Der Anfang vom Ende der Geschichte: Der Fall der Berliner Mauer ...
Selbstverständlich bedeute das Ende der Geschichte nicht, dass es keine weiteren Entwicklungen mehr geben werde, „denn der Sieg des Liberalismus erfolgte vor allem im Bereich der Ideen oder des Bewusstseins“, aber sein Triumph sei in der realen und materiellen Welt natürlich noch unvollständig. Dennoch ist der am Ende der Geschichte erscheinende Staat notwendig liberal, weil nur er „auf dem Weg des Gesetzes das allgemeine Menschenrecht der Freiheit anerkennt und schützt, und indem er nur durch den Konsens der Regierten besteht.“

Totalitäre Systeme, wie Kommunismus und der Faschismus, haben nicht nur jegliche Anziehungskraft verloren, sondern sind auch inhärent zum Scheitern verurteilt, weil sie den Grundgedanken des Liberalismus widersprechen: Grundrechte gleichermaßen als Abwehrrechte des Bürgers gegen den Staat und als Schutz- und Teilhaberechte, Rechtsstaatsprinzip und freie Marktwirtschaft.

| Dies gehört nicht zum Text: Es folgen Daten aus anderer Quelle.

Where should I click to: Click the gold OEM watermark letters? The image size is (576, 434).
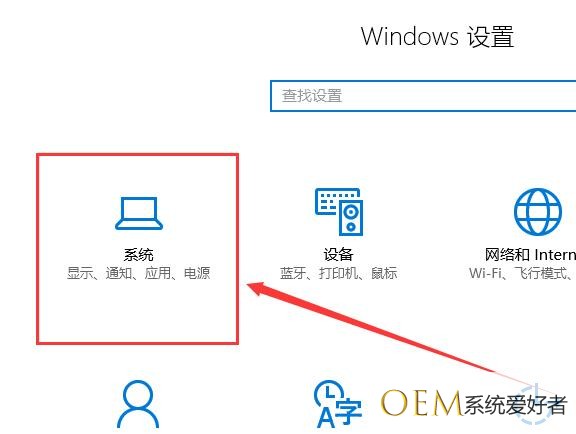pyautogui.click(x=421, y=403)
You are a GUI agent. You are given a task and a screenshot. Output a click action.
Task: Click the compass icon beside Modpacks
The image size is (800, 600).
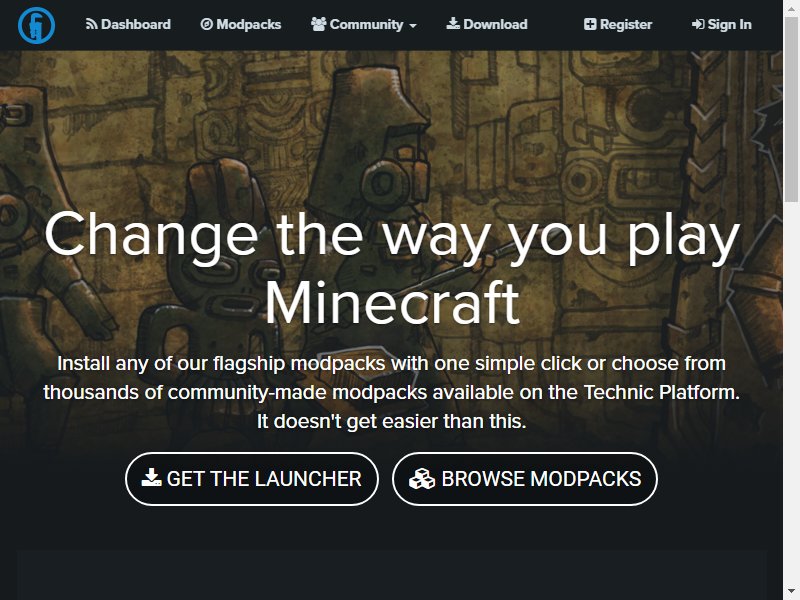pos(207,24)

Fukuyama gibt unumwunden zu, dass es auch in den liberalen Demokratien materielle Unterschiede gibt, die sich in den letzten Jahren teilweise sogar verbreitert hätten. Andererseits behauptet er, dass „die eigentlichen Ursachen der wirtschaftlichen Ungleichheit nichts mit der ihnen zugrunde liegenden rechtlichen und gesellschaftlichen Struktur unserer Gesellschaft zu tun haben, sondern vielmehr mit den kulturellen und gesellschaftlichen Besonderheiten der Gruppen, aus denen sie zusammengesetzt ist, die ihrerseits ein historisches Erbe früherer Verhältnisse darstellen.“

Die Armut der schwarzen Bevölkerung in den Vereinigten Staaten sei also kein Ergebnis des Liberalismus, sondern vielmehr das Erbe der Sklaverei und des Rassismus, die der Liberalismus zwar auf der ideellen Ebene überwunden habe, dessen materiellen Auswirkungen gleichwohl noch fortdauerten.

Hochinteressant ist schließlich, dass Fukuyama schon frühzeitig ideologische Konkurrenten des Liberalismus ausmachte, deren Gefährdungen für die demokratische Gesellschaft mittlerweile von einer großen Mehrheit so gesehen werden. Zu diesen Konkurrenten zählt Fukuyama den islamistischen Fundamentalismus.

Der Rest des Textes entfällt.